プーチン大統領はLNG輸出を後押しする。2月、ガスプロムが独占していた輸出体制について段階的規制緩和を打ち出したことで、ロスネフチやノバテクとの競争が激化。ガスプロムは両社の動きに神経をとがらせているという。
事業参画へのリスク
ロシア国内の競争激化は、LNG事業の先行きを不透明にさせている。ウラジオストクのLNG事業は昨年4月、経産省の音頭で、伊藤忠商事、石油資源開発などがガスプロムと覚書を結んだ。「日本から近く、安定調達ルートとしても重要」(伊藤忠商事の豊島正徳執行役員)なプロジェクトだが、ロスネフチが極東で新たにLNG事業をぶち上げたことで、液化するための天然ガスの調達量に不安が生じ、日露首脳会談では言及が見送られた。

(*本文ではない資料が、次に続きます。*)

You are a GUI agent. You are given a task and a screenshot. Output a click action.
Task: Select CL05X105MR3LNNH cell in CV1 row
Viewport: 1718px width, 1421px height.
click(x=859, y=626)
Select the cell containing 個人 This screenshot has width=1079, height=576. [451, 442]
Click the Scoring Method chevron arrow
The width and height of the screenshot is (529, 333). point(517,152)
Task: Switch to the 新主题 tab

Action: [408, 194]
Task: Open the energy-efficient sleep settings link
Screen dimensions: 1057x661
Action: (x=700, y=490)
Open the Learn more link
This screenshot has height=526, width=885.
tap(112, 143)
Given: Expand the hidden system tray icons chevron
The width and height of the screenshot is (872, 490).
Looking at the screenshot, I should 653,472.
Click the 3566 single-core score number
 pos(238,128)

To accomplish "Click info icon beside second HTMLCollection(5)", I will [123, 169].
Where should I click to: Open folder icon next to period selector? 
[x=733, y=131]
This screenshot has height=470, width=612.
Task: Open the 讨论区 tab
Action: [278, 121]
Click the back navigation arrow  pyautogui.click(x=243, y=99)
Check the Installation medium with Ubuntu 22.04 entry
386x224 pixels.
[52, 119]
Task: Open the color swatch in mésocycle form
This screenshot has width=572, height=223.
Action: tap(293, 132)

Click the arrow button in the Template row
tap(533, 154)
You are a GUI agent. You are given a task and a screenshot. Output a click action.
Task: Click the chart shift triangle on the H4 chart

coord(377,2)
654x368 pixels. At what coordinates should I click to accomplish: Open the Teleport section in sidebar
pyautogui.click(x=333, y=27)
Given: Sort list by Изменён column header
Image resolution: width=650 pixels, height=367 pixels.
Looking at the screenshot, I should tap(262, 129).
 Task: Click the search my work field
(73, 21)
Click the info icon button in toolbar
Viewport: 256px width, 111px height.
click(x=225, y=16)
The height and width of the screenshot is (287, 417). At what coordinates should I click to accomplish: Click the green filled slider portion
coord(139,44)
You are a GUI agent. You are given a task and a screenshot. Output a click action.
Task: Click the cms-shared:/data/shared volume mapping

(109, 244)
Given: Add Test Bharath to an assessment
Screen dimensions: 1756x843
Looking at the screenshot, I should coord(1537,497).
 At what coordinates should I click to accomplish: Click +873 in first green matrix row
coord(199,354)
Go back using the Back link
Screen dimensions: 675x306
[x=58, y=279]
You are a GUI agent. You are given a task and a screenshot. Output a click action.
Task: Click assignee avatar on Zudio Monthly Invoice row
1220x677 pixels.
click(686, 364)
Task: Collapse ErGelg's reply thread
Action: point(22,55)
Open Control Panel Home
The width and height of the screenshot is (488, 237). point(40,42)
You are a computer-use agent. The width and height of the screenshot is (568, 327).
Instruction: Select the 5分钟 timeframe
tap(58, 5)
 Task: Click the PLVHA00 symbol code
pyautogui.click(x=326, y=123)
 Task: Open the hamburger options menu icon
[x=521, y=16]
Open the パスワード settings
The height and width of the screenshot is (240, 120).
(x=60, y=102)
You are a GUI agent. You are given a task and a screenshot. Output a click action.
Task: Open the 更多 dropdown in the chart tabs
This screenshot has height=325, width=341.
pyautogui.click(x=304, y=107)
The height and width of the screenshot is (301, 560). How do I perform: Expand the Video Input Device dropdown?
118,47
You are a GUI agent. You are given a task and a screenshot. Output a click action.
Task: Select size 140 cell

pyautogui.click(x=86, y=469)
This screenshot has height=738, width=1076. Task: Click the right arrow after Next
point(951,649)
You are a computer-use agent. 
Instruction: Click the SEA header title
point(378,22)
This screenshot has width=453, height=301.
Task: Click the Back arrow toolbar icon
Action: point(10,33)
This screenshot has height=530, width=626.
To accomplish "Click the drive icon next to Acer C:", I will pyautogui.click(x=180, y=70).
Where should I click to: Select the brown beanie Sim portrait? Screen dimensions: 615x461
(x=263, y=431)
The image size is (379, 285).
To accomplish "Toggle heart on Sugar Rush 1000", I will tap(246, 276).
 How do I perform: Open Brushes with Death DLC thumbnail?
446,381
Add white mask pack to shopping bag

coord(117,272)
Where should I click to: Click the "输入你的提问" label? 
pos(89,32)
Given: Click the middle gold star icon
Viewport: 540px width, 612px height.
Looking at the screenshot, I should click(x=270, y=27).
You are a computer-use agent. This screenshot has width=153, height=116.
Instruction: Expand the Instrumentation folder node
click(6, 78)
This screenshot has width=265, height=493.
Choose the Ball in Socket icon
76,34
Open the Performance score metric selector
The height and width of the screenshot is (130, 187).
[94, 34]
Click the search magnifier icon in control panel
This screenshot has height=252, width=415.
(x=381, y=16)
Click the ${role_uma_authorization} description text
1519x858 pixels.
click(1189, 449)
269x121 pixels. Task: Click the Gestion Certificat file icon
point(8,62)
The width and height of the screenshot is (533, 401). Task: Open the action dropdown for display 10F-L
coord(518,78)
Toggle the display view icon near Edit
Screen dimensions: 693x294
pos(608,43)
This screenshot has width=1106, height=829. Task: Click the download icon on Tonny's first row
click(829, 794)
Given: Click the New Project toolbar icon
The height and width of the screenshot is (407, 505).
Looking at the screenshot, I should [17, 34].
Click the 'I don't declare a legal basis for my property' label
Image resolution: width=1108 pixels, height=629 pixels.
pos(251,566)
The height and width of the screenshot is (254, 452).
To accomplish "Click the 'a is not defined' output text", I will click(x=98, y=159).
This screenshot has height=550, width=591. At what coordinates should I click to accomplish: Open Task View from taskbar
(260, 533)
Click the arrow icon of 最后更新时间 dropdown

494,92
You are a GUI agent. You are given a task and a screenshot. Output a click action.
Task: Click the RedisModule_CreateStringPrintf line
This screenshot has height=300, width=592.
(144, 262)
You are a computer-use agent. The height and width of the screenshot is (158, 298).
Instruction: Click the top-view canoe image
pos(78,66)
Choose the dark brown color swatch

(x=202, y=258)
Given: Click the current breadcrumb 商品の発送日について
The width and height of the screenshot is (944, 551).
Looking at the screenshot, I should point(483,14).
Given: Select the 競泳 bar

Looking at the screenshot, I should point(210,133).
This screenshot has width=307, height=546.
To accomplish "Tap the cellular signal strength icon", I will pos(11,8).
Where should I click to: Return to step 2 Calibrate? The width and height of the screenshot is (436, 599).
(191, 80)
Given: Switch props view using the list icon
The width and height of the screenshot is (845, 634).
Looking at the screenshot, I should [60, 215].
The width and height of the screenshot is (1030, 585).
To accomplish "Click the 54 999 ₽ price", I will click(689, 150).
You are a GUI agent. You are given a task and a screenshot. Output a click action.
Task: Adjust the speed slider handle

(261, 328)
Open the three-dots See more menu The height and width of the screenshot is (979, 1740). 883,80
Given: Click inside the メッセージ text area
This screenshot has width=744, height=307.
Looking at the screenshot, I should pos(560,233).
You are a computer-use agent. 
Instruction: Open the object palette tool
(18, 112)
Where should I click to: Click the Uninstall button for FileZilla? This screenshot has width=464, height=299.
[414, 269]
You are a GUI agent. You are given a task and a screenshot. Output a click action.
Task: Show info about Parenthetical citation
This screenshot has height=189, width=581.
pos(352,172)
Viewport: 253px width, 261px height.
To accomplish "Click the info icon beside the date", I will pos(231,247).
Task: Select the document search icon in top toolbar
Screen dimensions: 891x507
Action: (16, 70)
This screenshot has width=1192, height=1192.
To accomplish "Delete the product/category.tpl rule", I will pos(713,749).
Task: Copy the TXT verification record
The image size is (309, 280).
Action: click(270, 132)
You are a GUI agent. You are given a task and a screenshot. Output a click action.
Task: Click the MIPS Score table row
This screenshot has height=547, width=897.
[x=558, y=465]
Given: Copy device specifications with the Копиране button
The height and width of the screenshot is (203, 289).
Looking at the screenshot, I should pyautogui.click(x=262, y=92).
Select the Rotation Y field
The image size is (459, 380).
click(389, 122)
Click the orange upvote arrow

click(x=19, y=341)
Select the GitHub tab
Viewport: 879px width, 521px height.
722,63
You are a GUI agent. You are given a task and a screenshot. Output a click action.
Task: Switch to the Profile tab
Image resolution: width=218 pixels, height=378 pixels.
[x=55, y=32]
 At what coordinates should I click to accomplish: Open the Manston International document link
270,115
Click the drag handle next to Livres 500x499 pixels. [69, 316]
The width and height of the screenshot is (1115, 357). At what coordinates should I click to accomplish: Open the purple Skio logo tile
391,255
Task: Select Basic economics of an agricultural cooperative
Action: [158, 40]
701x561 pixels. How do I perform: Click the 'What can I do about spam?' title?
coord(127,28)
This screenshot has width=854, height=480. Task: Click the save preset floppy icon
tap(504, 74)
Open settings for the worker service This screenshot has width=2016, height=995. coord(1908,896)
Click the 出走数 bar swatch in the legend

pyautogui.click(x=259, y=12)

一方、ガスプロムのほか三井物産、三菱商事などが参画するサハリン2は昨年、日本に1千万トン強のLNGを輸出した優良プロジェクトだ。この拡張計画は、敷地内に第3プラントを新設するもので経済性は高く、日本商社は水面下で事業化を狙う。ただ、稼働率を上げるには既存の余剰ガスだけでは足りず、サハリン3の新たなガス田開発が欠かせない。